Friday, 30 July 2010

Cleaning up the Oracle mess

I've been caught off-guard by the number of news stories that have been posted about Oracle turning off their Solaris boxes that participated in the PostgreSQL Buildfarm and the fact that I've been working to replace them. I think most of us in the community assumed it was going to happen sooner or later - Sun were contributors to PostgreSQL, but once they bought MySQL I think it was the beginning of the end of their contributions to the project. Being acquired by Oracle was the solid-gold nail in the coffin.

Anyway, just to clarify a few points in some of the articles I've seen:
  1. My employer and corporate contributor to PostgreSQL, EnterpriseDB is providing the hardware for the new buildfarm members. We try to give back to the community wherever we can, and this is one thing that we can do quite easily.
     
  2. So far I've enabled two Solaris SPARC buildfarm members, one running the Sun Studio compiler, and one using GCC. There are equivalent Solaris Intel members being setup at the moment, as well as a couple of Windows 7 ones using VC++ 2008 32 and 64 bit.
     
  3. Contrary to reports and what might be inferred from the short bio on my blog, I actually work for EnterpriseDB on a full time basis. The "in my spare time I work for..." bit was my poor British attempt at humour. Sorry 'bout that - it won't happen again!
Well, that's about it I guess. We now return you to your scheduled programming.

Wednesday, 28 July 2010

Postgres, Passwords and Installers

By far the most common issues we see reported with the "one-click" PostgreSQL installers that we build here at EnterpriseDB are password related. In this post I'll explain what the passwords are, why we need them, and how to reset them.

TASK LIST:
A. In the blog posts, which company provides the hardware for the new PostgreSQL buildfarm members?
B. Copy the part of the blog posts starting at "3. Contrary to" and ending at "won't happen again!", word for word.

SOURCE MATERIAL:

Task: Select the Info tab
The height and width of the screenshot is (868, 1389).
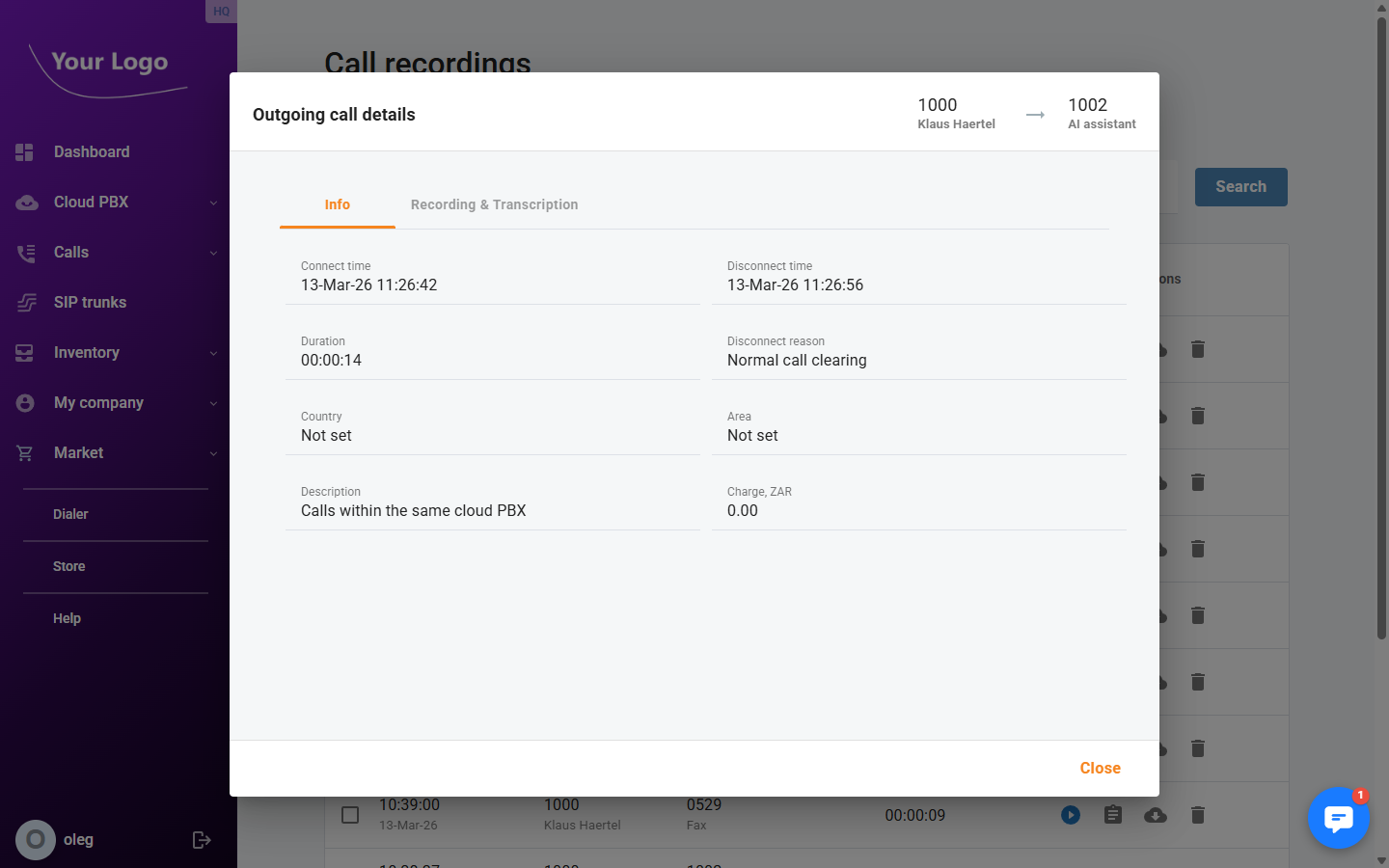Action: (338, 204)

EXERCISE RESULTS:
A. EnterpriseDB

B.
3. Contrary to reports and what might be inferred from the short bio on my blog, I actually work for EnterpriseDB on a full time basis. The "in my spare time I work for..." bit was my poor British attempt at humour. Sorry 'bout that - it won't happen again!